-- Data listing --

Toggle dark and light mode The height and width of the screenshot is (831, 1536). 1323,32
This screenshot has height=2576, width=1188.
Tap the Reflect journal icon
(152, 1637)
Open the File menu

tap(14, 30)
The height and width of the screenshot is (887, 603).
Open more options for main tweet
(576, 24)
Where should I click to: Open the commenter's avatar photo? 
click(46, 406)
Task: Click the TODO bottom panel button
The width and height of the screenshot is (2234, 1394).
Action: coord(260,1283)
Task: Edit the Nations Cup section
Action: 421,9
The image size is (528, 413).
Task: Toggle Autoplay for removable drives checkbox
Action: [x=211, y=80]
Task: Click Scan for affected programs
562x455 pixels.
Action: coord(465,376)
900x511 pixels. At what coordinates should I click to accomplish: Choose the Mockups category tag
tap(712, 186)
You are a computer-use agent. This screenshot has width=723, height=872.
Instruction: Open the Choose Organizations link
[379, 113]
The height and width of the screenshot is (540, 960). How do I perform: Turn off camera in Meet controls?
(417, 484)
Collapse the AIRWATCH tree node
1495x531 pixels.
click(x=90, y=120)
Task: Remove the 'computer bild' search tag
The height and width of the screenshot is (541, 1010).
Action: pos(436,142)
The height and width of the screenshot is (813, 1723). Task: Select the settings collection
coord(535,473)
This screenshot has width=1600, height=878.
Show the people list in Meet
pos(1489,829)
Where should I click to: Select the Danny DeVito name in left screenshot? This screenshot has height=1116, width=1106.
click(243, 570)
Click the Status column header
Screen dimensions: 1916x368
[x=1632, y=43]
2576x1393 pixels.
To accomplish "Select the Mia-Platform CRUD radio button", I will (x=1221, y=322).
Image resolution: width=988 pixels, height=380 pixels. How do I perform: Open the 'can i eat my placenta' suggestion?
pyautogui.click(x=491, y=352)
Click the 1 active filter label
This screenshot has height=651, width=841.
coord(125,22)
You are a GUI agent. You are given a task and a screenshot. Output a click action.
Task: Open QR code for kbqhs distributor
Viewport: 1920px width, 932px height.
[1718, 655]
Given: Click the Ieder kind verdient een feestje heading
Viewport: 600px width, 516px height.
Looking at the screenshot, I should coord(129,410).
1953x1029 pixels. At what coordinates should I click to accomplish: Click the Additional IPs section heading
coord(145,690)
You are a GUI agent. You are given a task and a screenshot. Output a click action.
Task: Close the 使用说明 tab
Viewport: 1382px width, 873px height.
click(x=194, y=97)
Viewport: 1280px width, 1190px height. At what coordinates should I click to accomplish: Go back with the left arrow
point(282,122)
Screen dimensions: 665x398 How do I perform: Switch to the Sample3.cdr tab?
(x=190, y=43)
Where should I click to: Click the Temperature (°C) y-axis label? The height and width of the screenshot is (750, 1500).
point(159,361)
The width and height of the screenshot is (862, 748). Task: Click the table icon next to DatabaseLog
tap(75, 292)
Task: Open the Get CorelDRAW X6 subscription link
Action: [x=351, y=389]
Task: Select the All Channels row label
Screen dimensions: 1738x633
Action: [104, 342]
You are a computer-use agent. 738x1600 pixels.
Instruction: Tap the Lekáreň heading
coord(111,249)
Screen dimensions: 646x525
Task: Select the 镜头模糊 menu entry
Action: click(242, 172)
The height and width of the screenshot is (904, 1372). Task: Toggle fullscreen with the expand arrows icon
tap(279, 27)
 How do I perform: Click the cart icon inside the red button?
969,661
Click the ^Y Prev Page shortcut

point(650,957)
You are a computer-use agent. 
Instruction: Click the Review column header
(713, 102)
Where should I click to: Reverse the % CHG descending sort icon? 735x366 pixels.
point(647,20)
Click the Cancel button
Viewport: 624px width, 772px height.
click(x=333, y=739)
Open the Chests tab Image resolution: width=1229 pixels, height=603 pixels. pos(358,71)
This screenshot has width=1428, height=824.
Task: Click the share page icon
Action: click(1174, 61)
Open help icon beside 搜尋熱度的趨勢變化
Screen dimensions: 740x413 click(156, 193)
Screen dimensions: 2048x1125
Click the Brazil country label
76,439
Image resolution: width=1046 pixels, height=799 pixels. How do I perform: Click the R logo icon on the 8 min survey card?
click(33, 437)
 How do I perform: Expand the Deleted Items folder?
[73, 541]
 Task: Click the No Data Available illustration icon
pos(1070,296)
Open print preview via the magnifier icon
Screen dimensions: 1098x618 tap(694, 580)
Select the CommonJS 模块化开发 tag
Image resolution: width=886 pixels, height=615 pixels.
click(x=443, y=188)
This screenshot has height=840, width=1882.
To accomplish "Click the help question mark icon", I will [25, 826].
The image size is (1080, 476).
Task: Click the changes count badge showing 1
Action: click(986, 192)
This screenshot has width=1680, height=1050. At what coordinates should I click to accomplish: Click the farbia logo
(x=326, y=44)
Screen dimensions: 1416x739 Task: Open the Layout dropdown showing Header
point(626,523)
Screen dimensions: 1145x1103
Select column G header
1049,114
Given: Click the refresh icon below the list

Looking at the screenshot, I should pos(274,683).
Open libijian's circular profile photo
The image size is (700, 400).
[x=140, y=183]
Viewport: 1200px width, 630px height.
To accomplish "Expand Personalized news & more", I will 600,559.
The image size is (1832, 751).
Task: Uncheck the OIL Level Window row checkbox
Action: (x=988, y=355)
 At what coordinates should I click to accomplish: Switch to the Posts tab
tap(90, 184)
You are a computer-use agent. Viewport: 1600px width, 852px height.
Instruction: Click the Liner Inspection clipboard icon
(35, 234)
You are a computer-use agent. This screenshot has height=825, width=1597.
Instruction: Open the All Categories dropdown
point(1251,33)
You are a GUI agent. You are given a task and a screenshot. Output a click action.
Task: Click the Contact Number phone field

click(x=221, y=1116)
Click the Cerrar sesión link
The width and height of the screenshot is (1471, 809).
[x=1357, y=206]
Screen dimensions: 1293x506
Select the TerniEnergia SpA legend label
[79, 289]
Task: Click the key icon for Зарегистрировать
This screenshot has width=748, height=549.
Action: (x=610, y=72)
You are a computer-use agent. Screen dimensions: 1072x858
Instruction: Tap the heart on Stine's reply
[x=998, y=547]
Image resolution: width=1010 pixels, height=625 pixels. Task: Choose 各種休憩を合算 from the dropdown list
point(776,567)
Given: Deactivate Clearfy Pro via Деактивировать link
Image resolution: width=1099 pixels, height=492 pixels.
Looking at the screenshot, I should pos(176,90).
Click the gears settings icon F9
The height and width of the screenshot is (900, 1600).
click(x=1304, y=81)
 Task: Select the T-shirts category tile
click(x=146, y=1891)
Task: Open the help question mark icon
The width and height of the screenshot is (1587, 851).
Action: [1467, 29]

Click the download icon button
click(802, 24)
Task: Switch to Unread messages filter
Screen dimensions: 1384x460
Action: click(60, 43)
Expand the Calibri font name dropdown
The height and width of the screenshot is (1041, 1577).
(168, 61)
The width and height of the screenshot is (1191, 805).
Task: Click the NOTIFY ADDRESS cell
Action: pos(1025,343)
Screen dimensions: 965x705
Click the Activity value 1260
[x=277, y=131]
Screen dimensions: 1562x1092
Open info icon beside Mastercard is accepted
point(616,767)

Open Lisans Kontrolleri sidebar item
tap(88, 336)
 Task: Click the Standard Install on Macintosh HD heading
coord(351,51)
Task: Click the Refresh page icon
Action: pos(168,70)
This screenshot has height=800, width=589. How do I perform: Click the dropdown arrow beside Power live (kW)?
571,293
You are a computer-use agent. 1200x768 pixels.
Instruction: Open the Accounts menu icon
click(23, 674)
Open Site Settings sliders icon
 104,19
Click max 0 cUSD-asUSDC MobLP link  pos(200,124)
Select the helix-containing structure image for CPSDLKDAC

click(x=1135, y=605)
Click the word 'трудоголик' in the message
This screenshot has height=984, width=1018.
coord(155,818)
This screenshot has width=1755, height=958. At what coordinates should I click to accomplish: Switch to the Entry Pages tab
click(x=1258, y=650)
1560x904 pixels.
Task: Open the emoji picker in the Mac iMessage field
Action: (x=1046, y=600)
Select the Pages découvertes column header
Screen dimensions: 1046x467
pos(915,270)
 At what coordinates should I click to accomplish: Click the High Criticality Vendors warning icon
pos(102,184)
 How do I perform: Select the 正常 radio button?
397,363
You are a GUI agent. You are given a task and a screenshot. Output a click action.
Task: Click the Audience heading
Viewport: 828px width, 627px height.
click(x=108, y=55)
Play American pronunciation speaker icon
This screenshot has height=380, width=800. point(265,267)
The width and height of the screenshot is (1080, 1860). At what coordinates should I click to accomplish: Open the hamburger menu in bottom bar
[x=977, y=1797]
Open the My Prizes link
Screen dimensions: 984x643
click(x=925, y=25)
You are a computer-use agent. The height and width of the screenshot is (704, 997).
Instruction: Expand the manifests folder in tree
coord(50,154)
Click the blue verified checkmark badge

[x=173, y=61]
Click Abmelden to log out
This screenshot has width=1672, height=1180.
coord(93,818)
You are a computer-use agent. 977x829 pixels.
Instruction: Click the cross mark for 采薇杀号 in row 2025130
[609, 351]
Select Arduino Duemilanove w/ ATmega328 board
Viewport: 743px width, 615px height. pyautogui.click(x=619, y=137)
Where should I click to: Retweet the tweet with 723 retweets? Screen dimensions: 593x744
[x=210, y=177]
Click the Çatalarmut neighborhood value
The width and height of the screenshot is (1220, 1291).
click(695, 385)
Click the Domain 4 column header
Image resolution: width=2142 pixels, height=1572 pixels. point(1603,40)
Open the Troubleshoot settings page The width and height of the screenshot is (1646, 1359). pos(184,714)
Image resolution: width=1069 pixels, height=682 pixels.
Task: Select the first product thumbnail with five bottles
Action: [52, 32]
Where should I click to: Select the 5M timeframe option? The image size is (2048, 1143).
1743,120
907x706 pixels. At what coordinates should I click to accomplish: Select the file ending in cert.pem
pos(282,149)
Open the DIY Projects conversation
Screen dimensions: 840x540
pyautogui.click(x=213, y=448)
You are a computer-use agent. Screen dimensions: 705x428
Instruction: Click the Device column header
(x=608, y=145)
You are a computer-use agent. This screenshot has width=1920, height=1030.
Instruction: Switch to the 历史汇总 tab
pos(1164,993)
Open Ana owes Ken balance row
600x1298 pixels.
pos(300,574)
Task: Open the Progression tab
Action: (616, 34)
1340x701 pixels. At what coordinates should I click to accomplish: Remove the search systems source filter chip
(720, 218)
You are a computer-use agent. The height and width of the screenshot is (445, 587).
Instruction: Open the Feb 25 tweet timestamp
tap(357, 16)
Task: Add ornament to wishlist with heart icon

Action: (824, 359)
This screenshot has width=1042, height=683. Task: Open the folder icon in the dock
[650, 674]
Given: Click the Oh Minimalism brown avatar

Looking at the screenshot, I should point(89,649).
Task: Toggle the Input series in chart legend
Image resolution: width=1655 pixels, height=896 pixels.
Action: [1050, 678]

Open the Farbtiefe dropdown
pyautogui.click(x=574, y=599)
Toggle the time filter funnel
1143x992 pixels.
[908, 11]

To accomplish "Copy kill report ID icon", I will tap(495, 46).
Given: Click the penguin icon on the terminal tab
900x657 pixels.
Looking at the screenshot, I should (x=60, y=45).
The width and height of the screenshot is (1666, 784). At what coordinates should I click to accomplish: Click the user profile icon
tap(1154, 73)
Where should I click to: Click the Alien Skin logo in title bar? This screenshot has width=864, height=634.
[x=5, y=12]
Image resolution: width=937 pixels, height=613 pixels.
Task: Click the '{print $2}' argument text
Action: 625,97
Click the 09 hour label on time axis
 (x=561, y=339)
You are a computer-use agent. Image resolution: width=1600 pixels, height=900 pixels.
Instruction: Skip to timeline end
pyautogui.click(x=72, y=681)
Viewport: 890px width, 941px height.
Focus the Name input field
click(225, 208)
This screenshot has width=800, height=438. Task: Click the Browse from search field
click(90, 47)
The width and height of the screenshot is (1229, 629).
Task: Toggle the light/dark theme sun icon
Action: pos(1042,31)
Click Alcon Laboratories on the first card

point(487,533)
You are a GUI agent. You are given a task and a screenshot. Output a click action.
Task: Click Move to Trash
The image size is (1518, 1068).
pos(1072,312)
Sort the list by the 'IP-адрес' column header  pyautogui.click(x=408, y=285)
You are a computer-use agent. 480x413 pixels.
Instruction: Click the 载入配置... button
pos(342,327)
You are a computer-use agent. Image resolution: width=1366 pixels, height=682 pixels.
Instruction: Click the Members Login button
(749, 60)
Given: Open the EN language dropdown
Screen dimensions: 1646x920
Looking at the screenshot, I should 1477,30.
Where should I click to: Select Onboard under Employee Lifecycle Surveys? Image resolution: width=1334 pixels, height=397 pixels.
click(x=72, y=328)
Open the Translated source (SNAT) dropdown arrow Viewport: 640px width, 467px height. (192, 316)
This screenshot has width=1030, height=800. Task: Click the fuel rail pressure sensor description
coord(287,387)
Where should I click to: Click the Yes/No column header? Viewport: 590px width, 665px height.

-- About this task --
Here the job is to set down exactly the lines of the material above that fall between the one with "At what coordinates should I click to accomplish: Click the High" and the one with "Task: Click the Audience heading", inclusive, and nothing beyond them.

-- Expected answer --
 At what coordinates should I click to accomplish: Click the High Criticality Vendors warning icon
pos(102,184)
 How do I perform: Select the 正常 radio button?
397,363
You are a GUI agent. You are given a task and a screenshot. Output a click action.
Task: Click the Audience heading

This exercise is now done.